Not quite on par with Saint Reagan paying $435 for a $7 hammer (which was more urban legend than truth anyway), this scenario is absolutely true, and sadly I can prove it.
I am a completely inept fix-it type guy. My lack of ability to accomplish any basic household repair is repeatedly confirmed if the job requires more skill than the twisting of a light bulb.
And I’ve broken more than my fair share of the evil photon-emitters.
The hot water lever on the “his” side of our “his and her” sinks, after years of teasing me with a slow yet inconsistent drip, finally decided to let loose with a small and steady steam, no matter how hard I twisted its shiny handle.
Off to Home Depot I went — wife in tow — where I found the correct cartridge replacement for $9.31.
Simple enough, right? Did I mention my wife went along for the ride?
One hour, three catalogs, two websites and two extremely friendly Home Depot sales associates later, and I was standing at checkout holding two complete 4-inch Centerset lavatory faucet boxes and some Christmas decoration she couldn’t resist.
Total costs: $300.
With all the excitement of a high school freshman going to the orthodontist, I opened one of the boxes to discover it contained the wrong faucet. The other box revealed the correct faucet, yet the product models were identical, as well as their bar codes.
Back to Home Depot.
One hour, three more boxes with the wrong product, two phone calls to the manufacturer and two extremely friendly Home Depot sales associates later, I left with the order (and finger-crossing hope, as nothing could be guaranteed) of the correct faucet being delivered within a week.
I spent the next few days attempting to disassemble the old faucet and install the new one and learned many exciting things along the way.

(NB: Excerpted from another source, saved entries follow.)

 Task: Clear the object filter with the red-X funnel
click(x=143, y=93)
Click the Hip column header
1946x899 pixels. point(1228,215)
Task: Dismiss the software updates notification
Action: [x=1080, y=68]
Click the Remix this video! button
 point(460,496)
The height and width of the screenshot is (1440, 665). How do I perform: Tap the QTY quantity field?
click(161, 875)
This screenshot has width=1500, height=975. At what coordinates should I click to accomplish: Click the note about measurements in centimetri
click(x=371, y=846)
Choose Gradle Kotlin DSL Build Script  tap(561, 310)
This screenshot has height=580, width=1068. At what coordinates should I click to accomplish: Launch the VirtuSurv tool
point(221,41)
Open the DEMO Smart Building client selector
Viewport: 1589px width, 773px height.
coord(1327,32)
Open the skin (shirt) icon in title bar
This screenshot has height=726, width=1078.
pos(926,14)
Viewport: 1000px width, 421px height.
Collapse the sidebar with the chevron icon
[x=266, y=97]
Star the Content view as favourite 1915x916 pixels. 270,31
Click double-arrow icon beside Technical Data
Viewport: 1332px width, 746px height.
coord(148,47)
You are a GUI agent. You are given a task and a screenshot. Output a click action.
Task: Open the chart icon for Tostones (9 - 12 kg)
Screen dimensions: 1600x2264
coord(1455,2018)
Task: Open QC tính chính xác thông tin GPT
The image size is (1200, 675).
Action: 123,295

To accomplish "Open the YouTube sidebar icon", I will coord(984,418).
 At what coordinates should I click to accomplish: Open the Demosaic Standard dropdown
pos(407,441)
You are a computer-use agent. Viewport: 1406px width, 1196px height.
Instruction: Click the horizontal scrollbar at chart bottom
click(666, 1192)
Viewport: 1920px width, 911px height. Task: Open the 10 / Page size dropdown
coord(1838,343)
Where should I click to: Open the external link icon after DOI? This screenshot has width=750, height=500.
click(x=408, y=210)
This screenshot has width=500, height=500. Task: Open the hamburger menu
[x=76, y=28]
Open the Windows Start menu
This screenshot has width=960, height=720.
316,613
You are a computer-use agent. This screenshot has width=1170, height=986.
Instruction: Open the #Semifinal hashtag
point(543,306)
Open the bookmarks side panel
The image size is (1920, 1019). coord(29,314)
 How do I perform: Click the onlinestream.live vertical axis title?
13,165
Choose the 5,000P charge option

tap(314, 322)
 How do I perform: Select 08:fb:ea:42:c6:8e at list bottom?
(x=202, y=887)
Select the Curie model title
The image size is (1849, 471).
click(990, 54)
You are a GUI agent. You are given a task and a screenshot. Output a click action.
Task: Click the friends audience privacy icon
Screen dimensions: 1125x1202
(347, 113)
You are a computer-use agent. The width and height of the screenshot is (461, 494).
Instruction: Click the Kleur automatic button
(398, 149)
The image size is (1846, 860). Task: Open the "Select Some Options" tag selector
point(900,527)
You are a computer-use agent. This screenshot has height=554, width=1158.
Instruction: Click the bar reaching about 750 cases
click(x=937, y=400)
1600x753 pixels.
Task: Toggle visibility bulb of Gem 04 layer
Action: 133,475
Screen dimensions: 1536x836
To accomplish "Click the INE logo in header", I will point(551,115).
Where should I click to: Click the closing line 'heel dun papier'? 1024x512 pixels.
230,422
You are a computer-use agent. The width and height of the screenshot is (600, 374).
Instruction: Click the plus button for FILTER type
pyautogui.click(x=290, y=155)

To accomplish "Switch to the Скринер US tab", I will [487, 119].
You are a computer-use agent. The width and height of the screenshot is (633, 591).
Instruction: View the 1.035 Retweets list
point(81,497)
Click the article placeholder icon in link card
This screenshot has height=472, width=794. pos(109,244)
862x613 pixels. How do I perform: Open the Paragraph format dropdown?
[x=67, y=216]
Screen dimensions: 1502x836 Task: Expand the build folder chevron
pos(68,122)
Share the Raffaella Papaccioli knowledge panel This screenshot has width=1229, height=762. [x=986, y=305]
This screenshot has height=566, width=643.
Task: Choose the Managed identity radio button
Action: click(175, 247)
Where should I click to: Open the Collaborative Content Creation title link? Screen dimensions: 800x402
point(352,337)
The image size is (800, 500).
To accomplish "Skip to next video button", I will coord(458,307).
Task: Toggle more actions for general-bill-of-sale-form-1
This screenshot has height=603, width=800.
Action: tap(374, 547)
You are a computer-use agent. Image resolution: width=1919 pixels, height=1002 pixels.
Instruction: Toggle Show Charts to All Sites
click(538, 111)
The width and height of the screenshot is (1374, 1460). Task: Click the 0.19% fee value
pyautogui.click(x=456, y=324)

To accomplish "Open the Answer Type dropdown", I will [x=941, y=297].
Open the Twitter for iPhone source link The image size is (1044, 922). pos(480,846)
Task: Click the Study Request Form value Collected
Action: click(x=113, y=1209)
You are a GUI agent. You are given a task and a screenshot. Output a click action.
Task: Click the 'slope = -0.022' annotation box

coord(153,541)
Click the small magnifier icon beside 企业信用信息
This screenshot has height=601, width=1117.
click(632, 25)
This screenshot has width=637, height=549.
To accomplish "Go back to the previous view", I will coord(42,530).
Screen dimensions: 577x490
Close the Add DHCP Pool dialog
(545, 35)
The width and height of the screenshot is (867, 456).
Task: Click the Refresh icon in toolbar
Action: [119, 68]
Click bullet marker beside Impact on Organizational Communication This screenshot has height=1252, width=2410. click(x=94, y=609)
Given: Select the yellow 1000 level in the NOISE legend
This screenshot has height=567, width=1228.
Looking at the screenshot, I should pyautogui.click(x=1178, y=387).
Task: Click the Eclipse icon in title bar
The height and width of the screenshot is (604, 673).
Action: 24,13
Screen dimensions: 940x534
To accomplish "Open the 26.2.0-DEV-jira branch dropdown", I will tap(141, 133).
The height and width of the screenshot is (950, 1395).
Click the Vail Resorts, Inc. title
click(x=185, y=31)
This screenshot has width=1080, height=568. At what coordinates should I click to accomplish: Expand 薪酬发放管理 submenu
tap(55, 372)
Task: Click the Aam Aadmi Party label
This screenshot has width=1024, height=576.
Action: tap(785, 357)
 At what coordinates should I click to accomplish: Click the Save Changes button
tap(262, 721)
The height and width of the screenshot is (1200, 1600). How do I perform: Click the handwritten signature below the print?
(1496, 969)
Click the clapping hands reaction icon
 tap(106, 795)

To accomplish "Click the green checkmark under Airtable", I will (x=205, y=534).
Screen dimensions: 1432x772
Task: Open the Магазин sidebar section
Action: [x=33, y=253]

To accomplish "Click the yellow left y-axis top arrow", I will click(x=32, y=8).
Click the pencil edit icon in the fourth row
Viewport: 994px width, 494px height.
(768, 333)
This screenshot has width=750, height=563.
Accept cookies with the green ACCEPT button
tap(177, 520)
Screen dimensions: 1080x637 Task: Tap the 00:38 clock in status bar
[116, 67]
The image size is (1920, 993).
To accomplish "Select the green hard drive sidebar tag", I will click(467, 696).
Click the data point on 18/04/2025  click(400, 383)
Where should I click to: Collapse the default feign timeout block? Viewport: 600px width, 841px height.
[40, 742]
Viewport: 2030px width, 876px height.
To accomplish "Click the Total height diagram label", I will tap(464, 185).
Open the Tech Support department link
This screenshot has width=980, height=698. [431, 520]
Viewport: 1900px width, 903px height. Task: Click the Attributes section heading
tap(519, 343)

Fifteen-year-old knobby plastic nuts are best removed with a short screwdriver, a hammer and an ability to swing hard over a short distance. Oh, and wear glasses for all the gravity-fed crap that comes your way.
My crescent wrench was about 31⁄32 of an inch too small to remove the largest nut. Back to Home Depot.
Plumbers putty is not the same thing as caulk. Back to Home Depot.
Plumbers seal tape is not the same as masking or duct. Back to Home Depot.
Supply line water connectors come in many, many different lengths and sizes (3⁄8-inch to 3⁄8-inch, 3⁄8-inch to 1/2-inch, 3⁄8-inch to 7⁄16-inch, 1/2-inch to 7⁄16-inch, etc.). Back to Home Depot, twice.
Two more trips to Home Depot and another $73 bucks in tools and supplies, and I was finally ready.
Installation was smooth, as long the instructions were followed perfectly, and voila!
The hot water valve under the sink sprung a leak (the one I merely turned off at the beginning), sending the back of my head up against the underside of the sink, reminding anyone around of a singular Three Stooges routine.
Luckily, I was alone.
So after a week of trips to Home Depot and bothering my friendly neighbor, Bob the Builder (actual name: Phil), I stood up, went downstairs, unplugged the car and drove down to the Gore Range Brewery.
With my wife reminding me on my way out the door about three other bathrooms and a bar sink, I concluded having a beer trumped this handyman equivalent of the short bus from ever using tools again.